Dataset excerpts
··········

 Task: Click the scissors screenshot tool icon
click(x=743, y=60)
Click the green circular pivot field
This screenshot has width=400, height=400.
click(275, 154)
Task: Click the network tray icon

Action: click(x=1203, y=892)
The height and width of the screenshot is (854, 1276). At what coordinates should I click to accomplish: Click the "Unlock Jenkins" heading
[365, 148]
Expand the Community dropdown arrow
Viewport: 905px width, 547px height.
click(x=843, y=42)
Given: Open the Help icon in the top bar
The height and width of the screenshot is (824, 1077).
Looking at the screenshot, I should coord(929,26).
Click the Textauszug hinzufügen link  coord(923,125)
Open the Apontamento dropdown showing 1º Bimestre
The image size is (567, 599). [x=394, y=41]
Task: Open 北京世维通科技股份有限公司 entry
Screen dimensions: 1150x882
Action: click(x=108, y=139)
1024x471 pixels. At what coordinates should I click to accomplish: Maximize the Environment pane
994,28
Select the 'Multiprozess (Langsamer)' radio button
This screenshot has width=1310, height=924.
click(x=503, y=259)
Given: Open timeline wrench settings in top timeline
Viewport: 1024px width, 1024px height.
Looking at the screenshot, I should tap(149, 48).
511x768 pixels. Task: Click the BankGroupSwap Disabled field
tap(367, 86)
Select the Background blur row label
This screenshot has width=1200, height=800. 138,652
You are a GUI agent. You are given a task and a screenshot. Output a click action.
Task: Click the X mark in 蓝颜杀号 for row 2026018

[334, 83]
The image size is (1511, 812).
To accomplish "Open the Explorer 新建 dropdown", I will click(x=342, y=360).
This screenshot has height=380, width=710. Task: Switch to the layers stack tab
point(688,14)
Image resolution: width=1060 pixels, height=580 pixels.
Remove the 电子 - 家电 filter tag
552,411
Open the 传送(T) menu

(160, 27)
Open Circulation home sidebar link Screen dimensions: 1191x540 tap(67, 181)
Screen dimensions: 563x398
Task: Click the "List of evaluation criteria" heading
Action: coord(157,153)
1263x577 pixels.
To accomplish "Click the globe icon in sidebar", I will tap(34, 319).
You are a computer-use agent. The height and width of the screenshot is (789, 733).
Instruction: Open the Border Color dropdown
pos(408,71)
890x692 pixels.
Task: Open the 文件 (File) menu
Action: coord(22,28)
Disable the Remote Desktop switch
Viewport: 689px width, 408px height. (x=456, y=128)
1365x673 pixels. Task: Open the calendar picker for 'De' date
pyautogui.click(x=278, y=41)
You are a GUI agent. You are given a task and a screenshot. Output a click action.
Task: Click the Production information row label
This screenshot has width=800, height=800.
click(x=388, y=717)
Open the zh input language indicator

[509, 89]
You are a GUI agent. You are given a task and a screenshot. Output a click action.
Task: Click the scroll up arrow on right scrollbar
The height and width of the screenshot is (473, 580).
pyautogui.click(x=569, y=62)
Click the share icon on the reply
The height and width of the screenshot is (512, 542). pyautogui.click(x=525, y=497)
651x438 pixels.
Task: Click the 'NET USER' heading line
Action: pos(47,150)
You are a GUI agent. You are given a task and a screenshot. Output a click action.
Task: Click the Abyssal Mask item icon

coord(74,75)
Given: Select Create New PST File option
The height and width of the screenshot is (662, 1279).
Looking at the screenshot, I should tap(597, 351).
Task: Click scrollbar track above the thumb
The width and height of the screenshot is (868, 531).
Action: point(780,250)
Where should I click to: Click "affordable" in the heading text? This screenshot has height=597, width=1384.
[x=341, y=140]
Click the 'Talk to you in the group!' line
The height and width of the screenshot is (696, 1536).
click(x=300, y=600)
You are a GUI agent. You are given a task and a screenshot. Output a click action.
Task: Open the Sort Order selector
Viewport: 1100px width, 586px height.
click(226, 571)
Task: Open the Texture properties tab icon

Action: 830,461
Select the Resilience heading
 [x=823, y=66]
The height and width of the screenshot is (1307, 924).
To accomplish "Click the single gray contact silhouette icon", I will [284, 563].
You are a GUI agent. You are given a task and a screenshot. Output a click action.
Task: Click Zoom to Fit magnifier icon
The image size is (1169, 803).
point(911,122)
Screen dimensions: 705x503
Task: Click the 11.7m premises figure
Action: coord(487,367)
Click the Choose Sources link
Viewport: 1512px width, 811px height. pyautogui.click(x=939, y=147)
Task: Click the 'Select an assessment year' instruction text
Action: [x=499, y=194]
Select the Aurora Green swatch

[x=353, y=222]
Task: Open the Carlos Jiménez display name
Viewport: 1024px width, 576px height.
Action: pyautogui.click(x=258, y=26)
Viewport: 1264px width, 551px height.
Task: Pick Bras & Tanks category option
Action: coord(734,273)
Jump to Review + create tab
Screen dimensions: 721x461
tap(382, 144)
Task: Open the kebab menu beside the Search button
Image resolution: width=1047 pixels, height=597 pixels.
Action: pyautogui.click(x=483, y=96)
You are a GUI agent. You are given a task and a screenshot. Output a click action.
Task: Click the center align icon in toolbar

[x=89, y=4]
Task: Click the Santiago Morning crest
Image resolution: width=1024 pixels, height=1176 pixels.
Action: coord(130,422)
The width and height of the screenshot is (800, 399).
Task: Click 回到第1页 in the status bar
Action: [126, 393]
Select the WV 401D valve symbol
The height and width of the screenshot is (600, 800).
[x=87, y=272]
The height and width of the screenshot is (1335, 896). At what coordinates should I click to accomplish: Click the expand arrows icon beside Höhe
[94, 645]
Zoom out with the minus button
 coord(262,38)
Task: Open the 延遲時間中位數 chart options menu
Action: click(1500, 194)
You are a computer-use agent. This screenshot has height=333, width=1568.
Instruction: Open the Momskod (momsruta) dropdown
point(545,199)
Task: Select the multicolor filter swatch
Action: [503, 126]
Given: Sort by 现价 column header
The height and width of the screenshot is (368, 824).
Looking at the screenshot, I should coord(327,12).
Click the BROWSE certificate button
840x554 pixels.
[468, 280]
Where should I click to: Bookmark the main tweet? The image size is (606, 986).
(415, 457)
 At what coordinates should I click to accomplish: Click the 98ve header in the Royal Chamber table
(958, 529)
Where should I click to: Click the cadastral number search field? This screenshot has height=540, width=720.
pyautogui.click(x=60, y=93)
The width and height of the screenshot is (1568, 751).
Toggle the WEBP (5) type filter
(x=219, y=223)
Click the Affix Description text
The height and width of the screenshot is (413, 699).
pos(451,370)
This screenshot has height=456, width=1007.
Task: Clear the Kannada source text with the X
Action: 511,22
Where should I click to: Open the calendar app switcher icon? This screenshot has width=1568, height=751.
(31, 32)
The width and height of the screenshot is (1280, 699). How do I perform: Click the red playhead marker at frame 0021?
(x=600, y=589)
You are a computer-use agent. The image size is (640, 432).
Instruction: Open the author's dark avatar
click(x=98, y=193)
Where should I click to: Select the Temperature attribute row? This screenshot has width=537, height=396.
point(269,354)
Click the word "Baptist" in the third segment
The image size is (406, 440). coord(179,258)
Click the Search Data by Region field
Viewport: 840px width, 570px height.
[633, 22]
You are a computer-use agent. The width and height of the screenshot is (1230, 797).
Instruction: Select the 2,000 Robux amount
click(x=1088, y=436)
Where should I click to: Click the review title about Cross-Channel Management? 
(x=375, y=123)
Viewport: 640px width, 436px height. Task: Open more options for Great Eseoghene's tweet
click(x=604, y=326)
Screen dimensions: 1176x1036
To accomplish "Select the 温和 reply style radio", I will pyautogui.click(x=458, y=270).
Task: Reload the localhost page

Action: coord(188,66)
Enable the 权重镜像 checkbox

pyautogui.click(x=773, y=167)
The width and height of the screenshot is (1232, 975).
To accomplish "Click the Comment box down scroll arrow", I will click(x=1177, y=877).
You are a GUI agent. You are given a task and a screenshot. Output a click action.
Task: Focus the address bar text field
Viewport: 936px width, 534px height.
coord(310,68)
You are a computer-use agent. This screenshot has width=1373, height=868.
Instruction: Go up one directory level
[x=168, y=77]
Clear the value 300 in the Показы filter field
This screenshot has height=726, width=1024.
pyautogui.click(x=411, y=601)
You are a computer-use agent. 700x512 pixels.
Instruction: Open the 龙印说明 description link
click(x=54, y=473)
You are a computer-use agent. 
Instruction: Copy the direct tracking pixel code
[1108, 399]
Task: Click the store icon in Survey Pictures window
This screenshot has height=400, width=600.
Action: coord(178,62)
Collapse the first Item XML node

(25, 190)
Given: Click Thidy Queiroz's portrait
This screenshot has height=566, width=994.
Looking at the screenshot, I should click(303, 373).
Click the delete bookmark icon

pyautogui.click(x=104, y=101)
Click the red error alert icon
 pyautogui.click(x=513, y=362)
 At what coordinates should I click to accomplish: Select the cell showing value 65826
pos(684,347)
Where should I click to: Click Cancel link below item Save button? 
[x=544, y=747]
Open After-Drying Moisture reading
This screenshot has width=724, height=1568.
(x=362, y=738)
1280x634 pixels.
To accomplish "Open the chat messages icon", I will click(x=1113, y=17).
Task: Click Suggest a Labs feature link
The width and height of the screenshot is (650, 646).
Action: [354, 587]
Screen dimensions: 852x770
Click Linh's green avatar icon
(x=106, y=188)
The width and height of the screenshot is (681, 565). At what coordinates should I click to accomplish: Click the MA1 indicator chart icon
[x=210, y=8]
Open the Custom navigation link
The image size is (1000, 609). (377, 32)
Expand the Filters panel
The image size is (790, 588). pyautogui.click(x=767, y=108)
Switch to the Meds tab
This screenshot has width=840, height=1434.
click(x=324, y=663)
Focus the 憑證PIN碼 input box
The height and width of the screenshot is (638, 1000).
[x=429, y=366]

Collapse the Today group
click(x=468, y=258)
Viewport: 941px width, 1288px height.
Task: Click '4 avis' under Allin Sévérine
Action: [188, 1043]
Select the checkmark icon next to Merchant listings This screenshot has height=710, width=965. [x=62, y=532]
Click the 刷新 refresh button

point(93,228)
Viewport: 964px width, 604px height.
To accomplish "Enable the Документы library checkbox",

··········

◆ THE TASK ◆
Among the records above, find each line containing the string "scrollbar" and copy it.

◆ RESPONSE TO THIS EXERCISE ◆
Task: Click the scroll up arrow on right scrollbar
Task: Click scrollbar track above the thumb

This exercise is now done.